(Requirement 1):
Transcribe the passage of the text on multiple sclerosis and trauma starting with "Dear Colleagues" and going on through "of symptomatic MS.".
(Requirement 2):
In the text on multiple sclerosis and trauma, on what date did the motor vehicle accident occur?
(Requirement 3):
Decide whether each statement agrees with the text on multiple sclerosis and trauma. Answer yes or no for each, quoting the words that decide it.
(a) The defendants brought the application for judgment under Rule 18A.
(b) The judge treats the question before the court as a scientific issue rather than a legal one.
(c) The order to sever the causation issue followed a voir dire on the admissibility of expert evidence.

(Text for analysis):

########################################

From: Thu, 6 March 2008 11:15

Subject: Causation, Multiple Sclerosis and Trauma

 

Dear Colleagues

Taylor v. Liong, 2008 BCSC 242 (CanLII) (also pdf) might make interesting reading for some.

  

[1] This is an action for damages for injuries arising out of a motor vehicle accident which occurred on May 22, 1998. At issue on this application for judgment brought by the defendants under Rule 18A of the Rules of Court, B.C. Reg. 221/90 is whether the evidence proves on a balance of probabilities that trauma can make multiple sclerosis (“MS”) symptomatic or otherwise alter the natural course of the disease. I ordered this issue of causation to be severed and tried separately on application of the defendants brought on September 7, 2007. This followed a voir dire held to determine the admissibility of expert evidence directed at the issue of whether there is a causal connection between trauma, including mild head trauma or whiplash injury, and the onset of symptomatic MS.

...

[22] As I see it, I am not being asked through this application to determine a scientific rather than a legal issue. The question before me is whether the evidence adduced proves on the balance of probabilities that trauma, including mild head trauma or whiplash, is capable of triggering or exacerbating MS symptoms. That is a question that is necessary to answer to reach a meaningful conclusion in this law suit. In other words, it is a legal question, the answer to which is neither designed nor conducive to resolving any lingering scientific debate on the issue within the medical or scientific world. As I noted in ruling on the admissibility of the parties’ expert evidence, Lord Rodger, the Lord President, similarly characterized the same issue before the court in Dingley v. The Chief Constable, Strathclyde Police, [1998] Sess. Cas. (C.S.I.H.) 548 (Scot.), [“Dingley”], aff’d [2000] Sess. Cas. (H.L.) 77, ....

[23] I thus do not accept the plaintiff’s underlying precept that the Court in addressing itself to this general issue is undertaking anything other than a determination of whether an essential element of the tort claim – causation – is made out on the basis of the cogent evidence.

########################################

(Stored data):

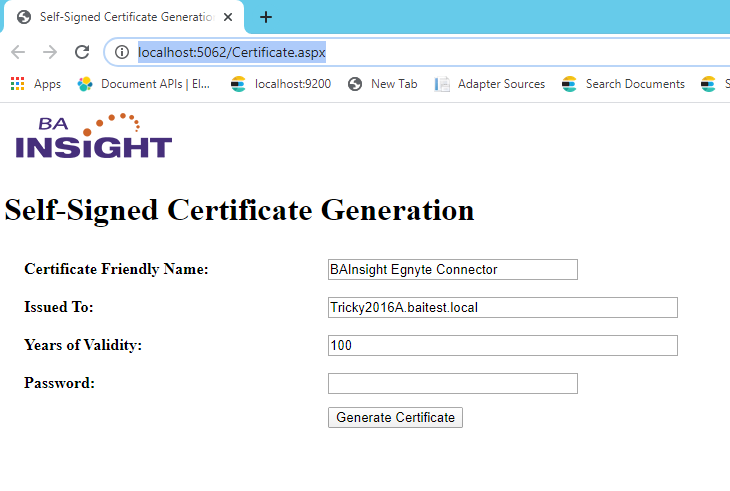Open the Document APIs bookmark

point(144,84)
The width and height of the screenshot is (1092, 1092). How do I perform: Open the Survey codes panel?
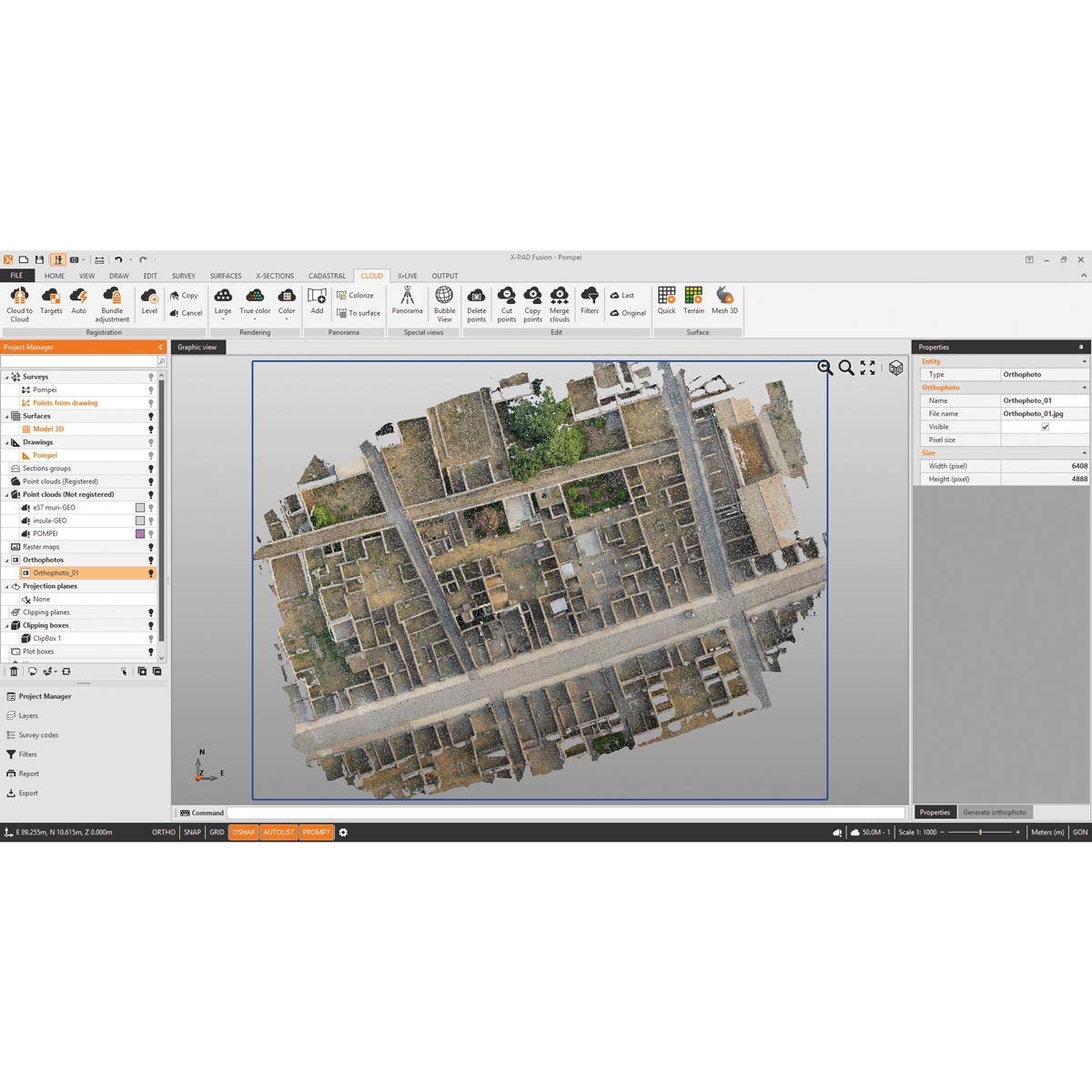pos(38,735)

########################################

(Result 1):
Dear Colleagues

Taylor v. Liong, 2008 BCSC 242 (CanLII) (also pdf) might make interesting reading for some.

  

[1] This is an action for damages for injuries arising out of a motor vehicle accident which occurred on May 22, 1998. At issue on this application for judgment brought by the defendants under Rule 18A of the Rules of Court, B.C. Reg. 221/90 is whether the evidence proves on a balance of probabilities that trauma can make multiple sclerosis (“MS”) symptomatic or otherwise alter the natural course of the disease. I ordered this issue of causation to be severed and tried separately on application of the defendants brought on September 7, 2007. This followed a voir dire held to determine the admissibility of expert evidence directed at the issue of whether there is a causal connection between trauma, including mild head trauma or whiplash injury, and the onset of symptomatic MS.

(Result 2):
May 22, 1998.

(Result 3):
(a) Yes: "application for judgment brought by the defendants under Rule 18A of the Rules of Court"
(b) No: "I am not being asked through this application to determine a scientific rather than a legal issue."
(c) Yes: "This followed a voir dire held to determine the admissibility of expert evidence"